Records of locating words and elements:
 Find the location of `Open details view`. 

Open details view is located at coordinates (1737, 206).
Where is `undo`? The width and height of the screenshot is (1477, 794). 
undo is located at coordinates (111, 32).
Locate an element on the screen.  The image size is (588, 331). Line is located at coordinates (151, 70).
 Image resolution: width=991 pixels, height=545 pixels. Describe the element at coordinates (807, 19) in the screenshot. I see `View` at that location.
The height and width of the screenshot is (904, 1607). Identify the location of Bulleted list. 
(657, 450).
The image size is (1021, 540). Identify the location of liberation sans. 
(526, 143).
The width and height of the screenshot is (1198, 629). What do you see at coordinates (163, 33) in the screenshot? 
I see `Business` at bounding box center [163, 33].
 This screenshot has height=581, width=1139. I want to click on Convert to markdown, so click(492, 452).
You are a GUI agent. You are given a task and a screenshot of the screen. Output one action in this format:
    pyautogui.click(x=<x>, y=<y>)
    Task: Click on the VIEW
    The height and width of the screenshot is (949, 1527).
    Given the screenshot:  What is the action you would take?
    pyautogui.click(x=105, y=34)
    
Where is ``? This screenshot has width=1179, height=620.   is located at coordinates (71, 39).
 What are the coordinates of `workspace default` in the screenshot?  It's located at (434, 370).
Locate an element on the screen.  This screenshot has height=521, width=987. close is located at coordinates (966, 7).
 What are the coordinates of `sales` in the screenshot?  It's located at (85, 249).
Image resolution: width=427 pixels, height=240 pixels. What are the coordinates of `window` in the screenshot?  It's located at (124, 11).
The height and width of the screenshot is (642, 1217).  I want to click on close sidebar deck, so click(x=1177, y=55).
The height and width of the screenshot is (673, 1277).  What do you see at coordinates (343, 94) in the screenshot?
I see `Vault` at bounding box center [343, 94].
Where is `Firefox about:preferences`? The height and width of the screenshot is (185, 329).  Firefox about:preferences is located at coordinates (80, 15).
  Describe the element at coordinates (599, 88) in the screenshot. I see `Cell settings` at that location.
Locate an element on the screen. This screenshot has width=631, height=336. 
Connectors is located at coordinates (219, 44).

### WRITTEN PROBLEM
Print every line of the records above again, word for word and in the same order.

### EXERCISE ANSWER
 Find the location of `Open details view`. 

Open details view is located at coordinates (1737, 206).
Where is `undo`? The width and height of the screenshot is (1477, 794). 
undo is located at coordinates (111, 32).
Locate an element on the screen.  The image size is (588, 331). Line is located at coordinates (151, 70).
 Image resolution: width=991 pixels, height=545 pixels. Describe the element at coordinates (807, 19) in the screenshot. I see `View` at that location.
The height and width of the screenshot is (904, 1607). Identify the location of Bulleted list. 
(657, 450).
The image size is (1021, 540). Identify the location of liberation sans. 
(526, 143).
The width and height of the screenshot is (1198, 629). What do you see at coordinates (163, 33) in the screenshot? 
I see `Business` at bounding box center [163, 33].
 This screenshot has height=581, width=1139. I want to click on Convert to markdown, so click(492, 452).
You are a GUI agent. You are given a task and a screenshot of the screen. Output one action in this format:
    pyautogui.click(x=<x>, y=<y>)
    Task: Click on the VIEW
    The height and width of the screenshot is (949, 1527).
    Given the screenshot:  What is the action you would take?
    pyautogui.click(x=105, y=34)
    
Where is ``? This screenshot has width=1179, height=620.   is located at coordinates (71, 39).
 What are the coordinates of `workspace default` in the screenshot?  It's located at (434, 370).
Locate an element on the screen.  This screenshot has height=521, width=987. close is located at coordinates (966, 7).
 What are the coordinates of `sales` in the screenshot?  It's located at (85, 249).
Image resolution: width=427 pixels, height=240 pixels. What are the coordinates of `window` in the screenshot?  It's located at (124, 11).
The height and width of the screenshot is (642, 1217).  I want to click on close sidebar deck, so click(x=1177, y=55).
The height and width of the screenshot is (673, 1277).  What do you see at coordinates (343, 94) in the screenshot?
I see `Vault` at bounding box center [343, 94].
Where is `Firefox about:preferences`? The height and width of the screenshot is (185, 329).  Firefox about:preferences is located at coordinates (80, 15).
  Describe the element at coordinates (599, 88) in the screenshot. I see `Cell settings` at that location.
Locate an element on the screen. This screenshot has width=631, height=336. 
Connectors is located at coordinates (219, 44).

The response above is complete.